» **Problem to solve**
Copy out every line in the records below that contains the string "icon". Matching is case-sensitive.

— start Available records —

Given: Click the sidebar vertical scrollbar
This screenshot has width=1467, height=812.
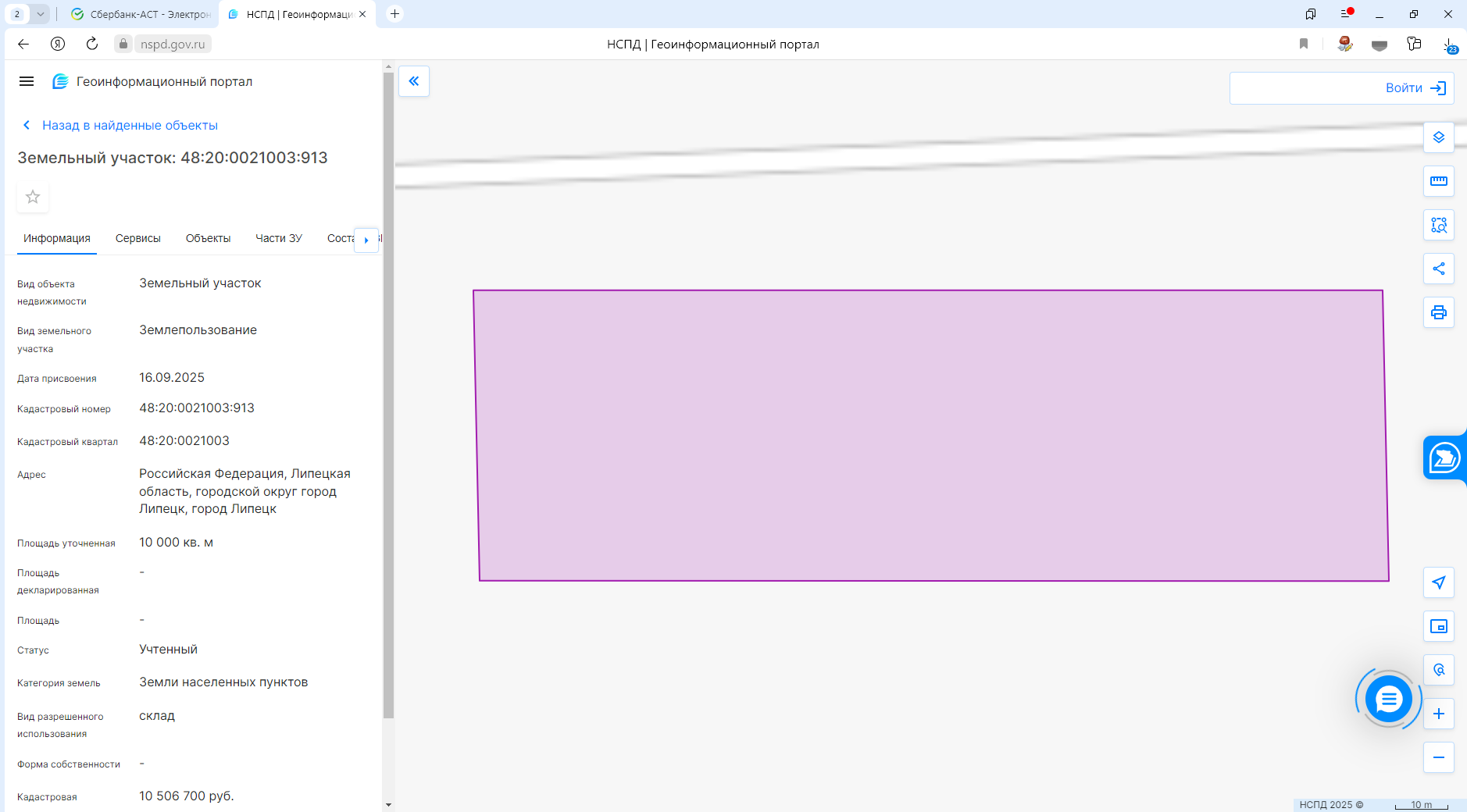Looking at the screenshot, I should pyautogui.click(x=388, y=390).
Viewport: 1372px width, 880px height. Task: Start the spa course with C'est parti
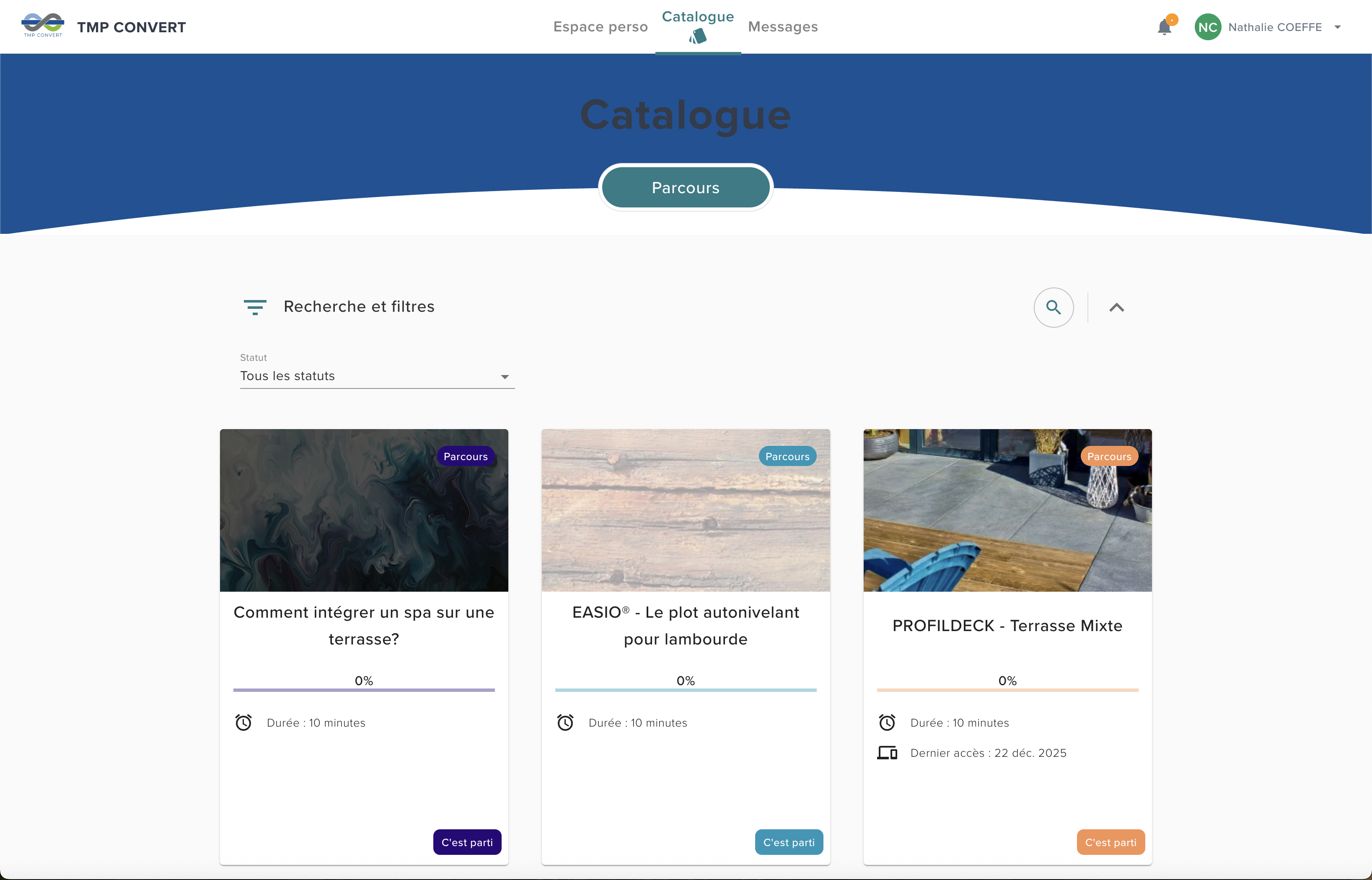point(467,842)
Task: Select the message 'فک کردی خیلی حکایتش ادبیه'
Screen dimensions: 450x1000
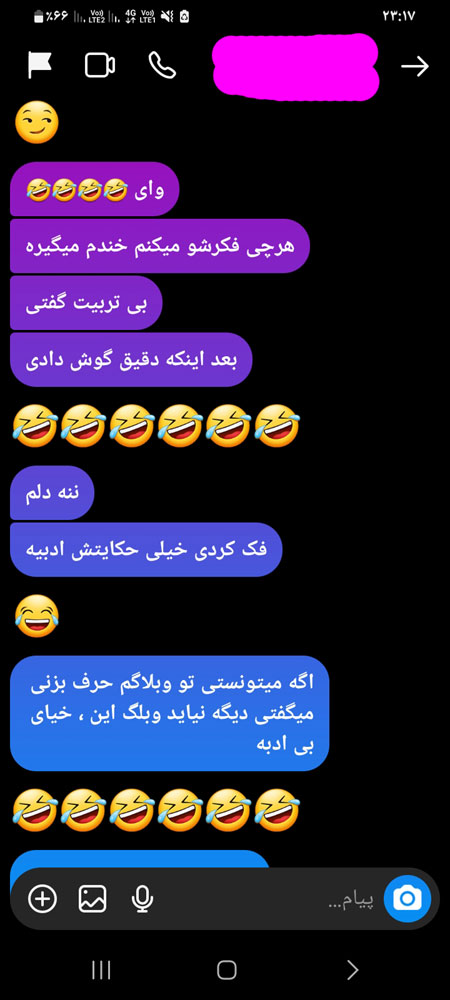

— end Available records —
— start Available records —

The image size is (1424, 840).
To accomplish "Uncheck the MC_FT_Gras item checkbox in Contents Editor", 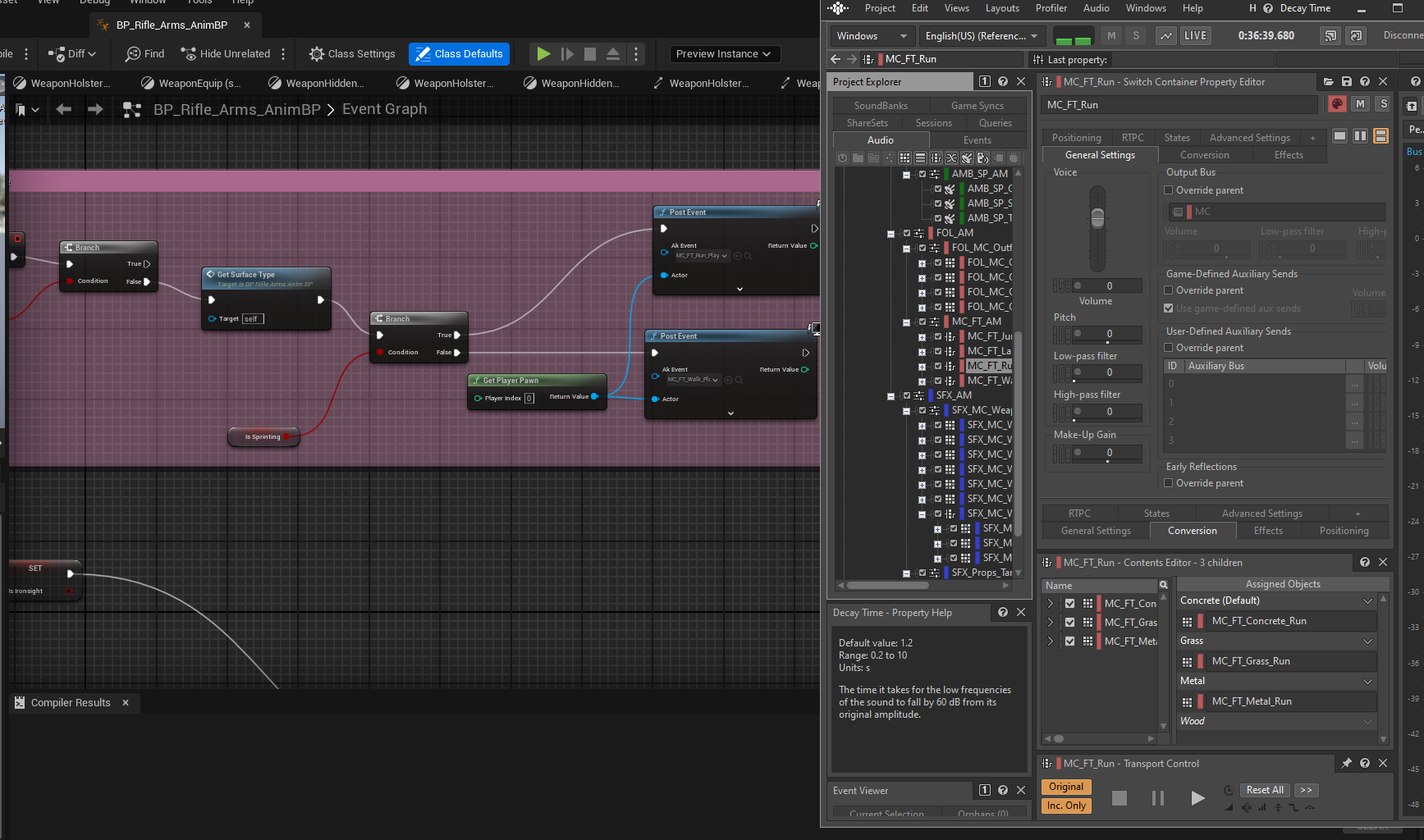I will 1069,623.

— end Available records —
— start Available records —

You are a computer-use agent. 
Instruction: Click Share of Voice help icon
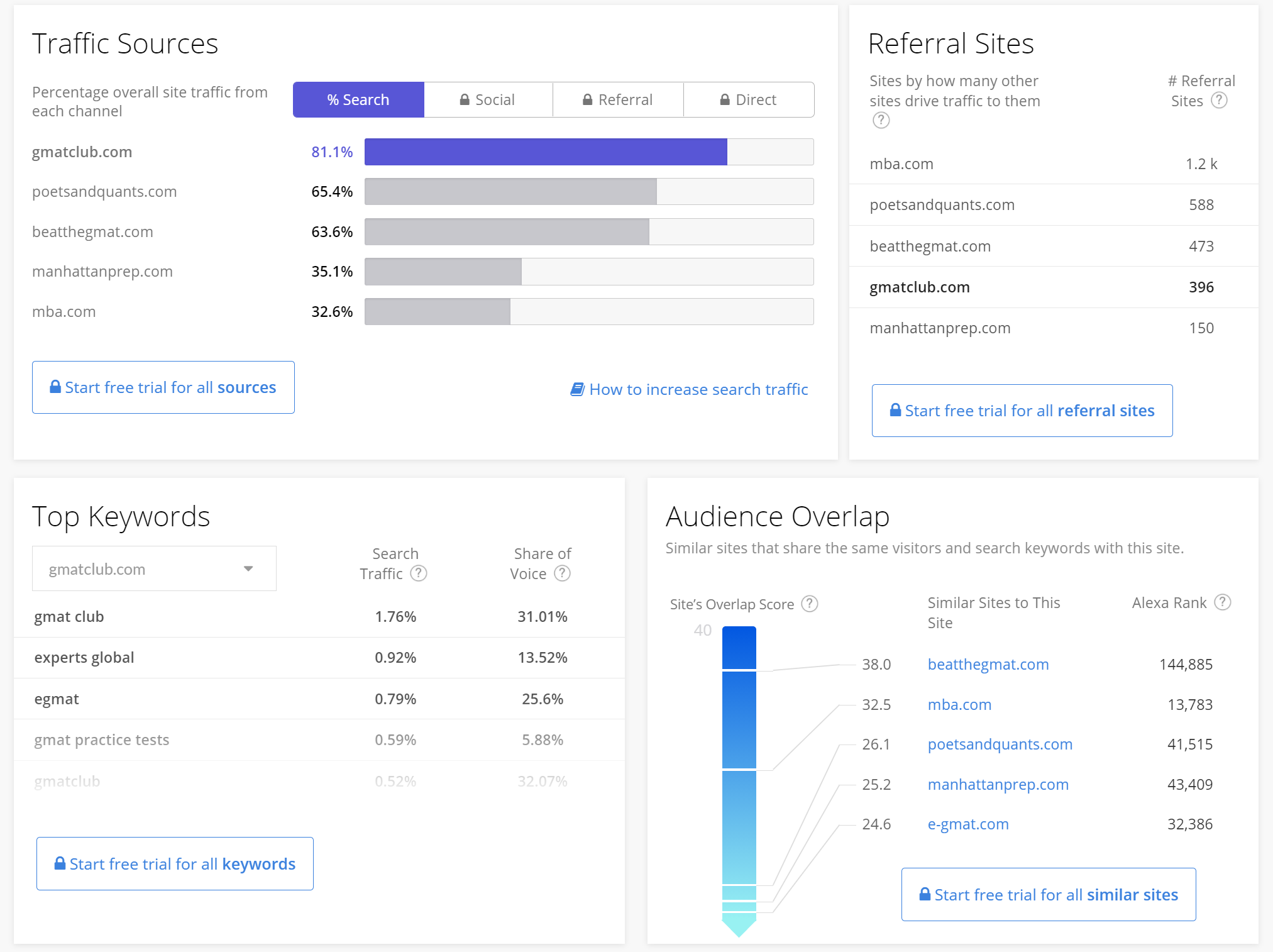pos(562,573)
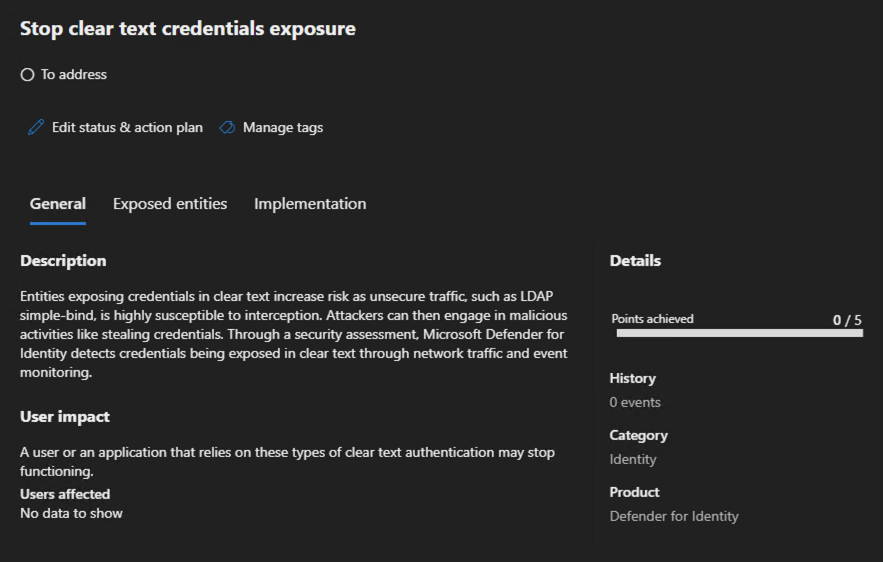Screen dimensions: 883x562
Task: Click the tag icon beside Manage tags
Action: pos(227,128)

— end Available records —

» **Problem solution**
Instruction: Click Share of Voice help icon
Task: Click the tag icon beside Manage tags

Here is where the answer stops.